____ Records shown

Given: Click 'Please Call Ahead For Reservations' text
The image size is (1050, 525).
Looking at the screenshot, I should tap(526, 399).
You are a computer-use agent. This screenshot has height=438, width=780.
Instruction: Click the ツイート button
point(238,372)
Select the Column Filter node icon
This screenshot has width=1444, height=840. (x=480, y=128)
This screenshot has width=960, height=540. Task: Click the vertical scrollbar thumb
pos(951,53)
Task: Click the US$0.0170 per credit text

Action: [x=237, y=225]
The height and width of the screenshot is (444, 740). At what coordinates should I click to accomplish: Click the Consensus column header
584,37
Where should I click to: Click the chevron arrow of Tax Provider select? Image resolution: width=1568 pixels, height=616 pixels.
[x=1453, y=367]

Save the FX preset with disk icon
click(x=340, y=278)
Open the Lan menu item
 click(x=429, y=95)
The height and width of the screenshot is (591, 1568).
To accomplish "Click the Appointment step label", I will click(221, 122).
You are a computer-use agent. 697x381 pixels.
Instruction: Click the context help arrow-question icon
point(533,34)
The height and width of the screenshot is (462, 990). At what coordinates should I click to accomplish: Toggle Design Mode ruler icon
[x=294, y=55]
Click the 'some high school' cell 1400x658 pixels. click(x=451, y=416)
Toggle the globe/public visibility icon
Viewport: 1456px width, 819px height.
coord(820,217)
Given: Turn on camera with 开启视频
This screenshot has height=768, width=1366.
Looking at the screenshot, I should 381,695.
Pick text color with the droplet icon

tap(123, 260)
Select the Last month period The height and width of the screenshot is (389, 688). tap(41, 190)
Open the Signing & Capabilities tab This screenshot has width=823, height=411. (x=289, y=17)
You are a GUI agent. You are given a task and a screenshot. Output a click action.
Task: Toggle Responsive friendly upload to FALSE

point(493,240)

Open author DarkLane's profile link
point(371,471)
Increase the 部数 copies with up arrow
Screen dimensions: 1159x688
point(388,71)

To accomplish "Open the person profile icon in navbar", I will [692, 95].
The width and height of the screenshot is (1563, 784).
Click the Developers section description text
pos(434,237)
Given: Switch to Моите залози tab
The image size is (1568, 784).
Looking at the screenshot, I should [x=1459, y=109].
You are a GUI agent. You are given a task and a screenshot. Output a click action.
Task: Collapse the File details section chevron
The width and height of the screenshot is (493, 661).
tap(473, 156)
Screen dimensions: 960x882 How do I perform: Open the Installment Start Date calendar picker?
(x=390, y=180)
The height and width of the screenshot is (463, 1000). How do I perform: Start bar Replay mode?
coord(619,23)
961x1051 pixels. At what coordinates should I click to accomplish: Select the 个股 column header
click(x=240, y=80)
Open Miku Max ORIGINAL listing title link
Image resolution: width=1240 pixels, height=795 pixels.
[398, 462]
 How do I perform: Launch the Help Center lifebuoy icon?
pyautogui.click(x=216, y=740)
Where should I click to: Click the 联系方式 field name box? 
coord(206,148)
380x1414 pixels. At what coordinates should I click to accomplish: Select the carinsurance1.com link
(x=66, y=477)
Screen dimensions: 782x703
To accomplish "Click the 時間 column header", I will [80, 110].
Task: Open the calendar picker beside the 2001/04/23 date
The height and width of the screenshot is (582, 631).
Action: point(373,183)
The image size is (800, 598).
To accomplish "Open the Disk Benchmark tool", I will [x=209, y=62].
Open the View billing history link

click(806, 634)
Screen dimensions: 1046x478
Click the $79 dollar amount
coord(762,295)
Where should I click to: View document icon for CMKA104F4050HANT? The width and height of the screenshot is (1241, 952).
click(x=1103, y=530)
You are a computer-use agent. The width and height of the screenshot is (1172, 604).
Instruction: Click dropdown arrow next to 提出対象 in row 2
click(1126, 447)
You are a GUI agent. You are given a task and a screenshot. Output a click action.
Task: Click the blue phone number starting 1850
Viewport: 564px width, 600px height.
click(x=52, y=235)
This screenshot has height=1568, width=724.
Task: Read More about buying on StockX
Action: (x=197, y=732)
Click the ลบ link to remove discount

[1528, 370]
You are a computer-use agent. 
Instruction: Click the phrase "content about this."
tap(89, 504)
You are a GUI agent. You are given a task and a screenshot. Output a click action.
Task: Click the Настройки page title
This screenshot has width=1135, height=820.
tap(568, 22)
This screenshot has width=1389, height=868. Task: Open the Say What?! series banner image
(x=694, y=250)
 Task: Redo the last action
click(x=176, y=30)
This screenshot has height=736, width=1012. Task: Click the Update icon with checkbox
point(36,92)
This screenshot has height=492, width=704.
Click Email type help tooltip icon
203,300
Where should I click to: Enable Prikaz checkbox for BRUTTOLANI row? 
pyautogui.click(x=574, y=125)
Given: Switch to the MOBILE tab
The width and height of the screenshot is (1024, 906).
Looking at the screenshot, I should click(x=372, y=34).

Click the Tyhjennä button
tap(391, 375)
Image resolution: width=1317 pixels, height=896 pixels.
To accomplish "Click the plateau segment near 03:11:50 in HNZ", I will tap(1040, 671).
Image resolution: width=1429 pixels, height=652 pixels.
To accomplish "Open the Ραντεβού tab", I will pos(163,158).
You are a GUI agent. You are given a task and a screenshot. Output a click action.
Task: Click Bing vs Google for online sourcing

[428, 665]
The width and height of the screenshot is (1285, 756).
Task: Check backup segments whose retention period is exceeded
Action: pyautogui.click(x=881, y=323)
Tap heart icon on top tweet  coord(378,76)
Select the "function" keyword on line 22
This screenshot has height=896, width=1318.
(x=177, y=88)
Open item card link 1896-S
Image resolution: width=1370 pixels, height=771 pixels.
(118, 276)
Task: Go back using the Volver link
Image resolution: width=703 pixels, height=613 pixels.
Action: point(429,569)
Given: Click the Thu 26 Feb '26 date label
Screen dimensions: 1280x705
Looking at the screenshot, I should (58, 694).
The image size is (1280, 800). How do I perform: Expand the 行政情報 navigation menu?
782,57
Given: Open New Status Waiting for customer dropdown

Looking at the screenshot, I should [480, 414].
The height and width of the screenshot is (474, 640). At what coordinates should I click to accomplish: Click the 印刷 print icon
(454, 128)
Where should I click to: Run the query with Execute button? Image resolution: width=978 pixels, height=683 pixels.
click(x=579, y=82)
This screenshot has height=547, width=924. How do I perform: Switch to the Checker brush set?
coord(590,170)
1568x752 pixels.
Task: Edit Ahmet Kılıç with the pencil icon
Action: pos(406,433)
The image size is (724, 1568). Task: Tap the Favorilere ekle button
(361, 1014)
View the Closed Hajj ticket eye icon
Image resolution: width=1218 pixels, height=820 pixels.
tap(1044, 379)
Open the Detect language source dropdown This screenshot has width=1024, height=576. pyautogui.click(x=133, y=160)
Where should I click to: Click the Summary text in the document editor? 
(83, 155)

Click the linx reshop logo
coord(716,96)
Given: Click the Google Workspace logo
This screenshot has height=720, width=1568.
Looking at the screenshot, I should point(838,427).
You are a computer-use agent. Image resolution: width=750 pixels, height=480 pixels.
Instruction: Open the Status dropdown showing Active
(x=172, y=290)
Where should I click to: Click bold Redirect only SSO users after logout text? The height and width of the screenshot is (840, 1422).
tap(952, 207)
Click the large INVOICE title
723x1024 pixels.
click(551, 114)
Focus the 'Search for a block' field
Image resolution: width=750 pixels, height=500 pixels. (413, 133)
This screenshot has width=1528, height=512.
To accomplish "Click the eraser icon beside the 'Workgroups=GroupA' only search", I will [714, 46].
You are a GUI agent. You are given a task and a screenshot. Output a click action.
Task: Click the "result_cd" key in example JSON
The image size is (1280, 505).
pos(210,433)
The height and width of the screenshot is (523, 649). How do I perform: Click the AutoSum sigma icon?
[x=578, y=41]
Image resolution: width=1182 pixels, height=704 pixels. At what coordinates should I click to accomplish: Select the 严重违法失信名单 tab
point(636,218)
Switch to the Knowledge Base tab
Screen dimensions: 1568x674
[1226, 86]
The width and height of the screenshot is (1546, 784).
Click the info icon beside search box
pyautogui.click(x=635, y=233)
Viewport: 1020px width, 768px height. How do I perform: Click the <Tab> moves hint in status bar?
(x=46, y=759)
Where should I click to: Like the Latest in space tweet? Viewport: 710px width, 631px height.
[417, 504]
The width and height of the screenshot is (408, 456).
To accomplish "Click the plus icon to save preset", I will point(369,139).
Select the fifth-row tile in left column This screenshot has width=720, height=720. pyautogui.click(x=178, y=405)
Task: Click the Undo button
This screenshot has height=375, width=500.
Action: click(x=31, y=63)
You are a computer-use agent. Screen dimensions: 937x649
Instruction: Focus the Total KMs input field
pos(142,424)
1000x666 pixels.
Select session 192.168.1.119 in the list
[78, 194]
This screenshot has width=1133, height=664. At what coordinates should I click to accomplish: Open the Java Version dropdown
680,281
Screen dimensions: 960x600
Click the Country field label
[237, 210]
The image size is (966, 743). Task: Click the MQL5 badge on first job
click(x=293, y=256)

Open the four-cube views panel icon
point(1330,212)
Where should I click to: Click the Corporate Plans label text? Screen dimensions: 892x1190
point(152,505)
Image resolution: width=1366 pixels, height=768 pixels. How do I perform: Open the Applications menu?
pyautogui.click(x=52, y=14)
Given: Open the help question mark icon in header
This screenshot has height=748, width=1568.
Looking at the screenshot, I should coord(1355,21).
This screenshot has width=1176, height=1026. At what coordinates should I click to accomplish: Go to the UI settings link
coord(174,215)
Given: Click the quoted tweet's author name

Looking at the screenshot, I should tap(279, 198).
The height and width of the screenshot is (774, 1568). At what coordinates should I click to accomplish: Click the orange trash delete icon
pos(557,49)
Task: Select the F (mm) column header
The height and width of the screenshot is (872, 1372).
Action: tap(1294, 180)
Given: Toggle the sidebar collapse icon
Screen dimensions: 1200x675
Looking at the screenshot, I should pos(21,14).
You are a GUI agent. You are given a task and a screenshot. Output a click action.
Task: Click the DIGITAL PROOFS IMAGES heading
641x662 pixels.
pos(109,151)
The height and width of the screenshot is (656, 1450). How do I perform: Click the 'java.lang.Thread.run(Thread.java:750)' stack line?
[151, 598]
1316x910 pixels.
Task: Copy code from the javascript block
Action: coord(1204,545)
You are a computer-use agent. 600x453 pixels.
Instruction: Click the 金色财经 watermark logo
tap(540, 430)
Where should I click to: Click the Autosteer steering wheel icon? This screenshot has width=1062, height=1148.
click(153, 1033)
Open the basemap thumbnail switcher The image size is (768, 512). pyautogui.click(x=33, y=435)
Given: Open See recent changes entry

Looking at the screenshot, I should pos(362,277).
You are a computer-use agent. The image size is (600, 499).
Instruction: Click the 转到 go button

________

| Brief |
Could you copy exactly the lines from the first line of the records above through the line containing "You are a computer-use agent. 697x381 pixels.", both included, and nothing else?

| Written response |
Given: Click 'Please Call Ahead For Reservations' text
The image size is (1050, 525).
Looking at the screenshot, I should tap(526, 399).
You are a computer-use agent. This screenshot has height=438, width=780.
Instruction: Click the ツイート button
point(238,372)
Select the Column Filter node icon
This screenshot has width=1444, height=840. (x=480, y=128)
This screenshot has width=960, height=540. Task: Click the vertical scrollbar thumb
pos(951,53)
Task: Click the US$0.0170 per credit text

Action: [x=237, y=225]
The height and width of the screenshot is (444, 740). At what coordinates should I click to accomplish: Click the Consensus column header
584,37
Where should I click to: Click the chevron arrow of Tax Provider select? Image resolution: width=1568 pixels, height=616 pixels.
[x=1453, y=367]

Save the FX preset with disk icon
click(x=340, y=278)
Open the Lan menu item
 click(x=429, y=95)
The height and width of the screenshot is (591, 1568).
To accomplish "Click the Appointment step label", I will click(221, 122).
You are a computer-use agent. 697x381 pixels.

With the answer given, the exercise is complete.